Chaos, de Jenot Jean Marie
O movimento das formigas pelas veias da cidade me faz cócegas. Pequenas carcaças picando a minha carne-armadura. Pequenos monstros que seguem rotineiramente, tediosamente traçados e linhas. Eu escapo das coisas retas. Sou a assimetria dos bueiros enferrujados escondendo a podridão dos dejetos. Sou as torres dos arranha-céus que lembram bicos desbotados de tucanos. Ferro e ferro.
O olho vermelho me liberta. A seu comando, sou novamente fuga. Sigo em direção ao sol. É só para lá que me ensinaram a ir. Para trás, paisagens-construções vão se tornando pontos e traços e círculos e chapéus de bruxa. Esfumaçados. Crayons semiapagados pela borracha de algum criador dividido entre o construir e o destroçar.
A língua que desliza agora sob as solas gastas dos meus sapatos migrantes é serpente lenta. Não me faz mal. Piso o seu couro áspero, mas ela não arma o bote. Ela sabe de mim. Que sou passante. Que tenho medo de pecados e de sinas. Que não é preciso peçonha para derrubar o meu corpo irresistente de ossos e sangue.
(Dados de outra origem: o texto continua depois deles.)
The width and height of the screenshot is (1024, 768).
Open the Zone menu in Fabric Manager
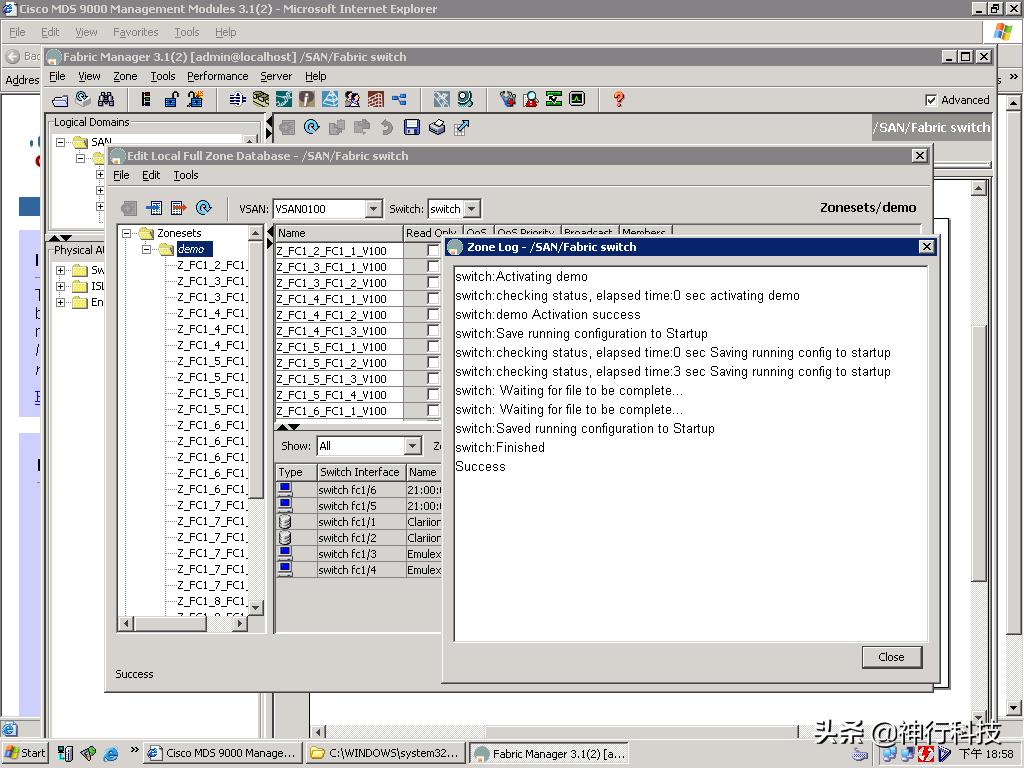[x=125, y=76]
Que basta me hipnotizar como aos pássaros que ela faz tombar dos galhos, sem grito e sem gemido, até a morte consumada. Mas ela não me quer.
É de cimento insosso e cinza o chão que me sobra. Meus pés-esquadros traçam perpendiculares entre as trilhas de abandono que vou reconhecendo no trajeto. Nem metal nem solados se interpondo entre a minha pele e as superfícies. Apenas pés descalços através dos quais escoo à força o choro dos meus olhos cansados de ver demais. Quero os meus olhos secos. Estancados de sangradouros e tempestades que se anunciam escandalosos em convulsão de soluços. Secos para enxergar os riscados invisíveis da vida que respira atrás das portas. Para observar equidistâncias. Para antever no papel a arquitetura insidiosa que cria espaços de dominação e miséria. Para antecipar explosões multidirecionais de ferro, concreto, sêmen e pólen — multiplicando e contrapondo gente e opressão. Quero a visão destoldada. Sem montanhas blindando o céu. Sem linhas separando gente e gente. Sem tanto ou nada.
No chão de terra, meus pés impressentidos. Corpo de folha bailarina. De bicho que não faz barulho. O caos se desconverte. O olho vermelho chora.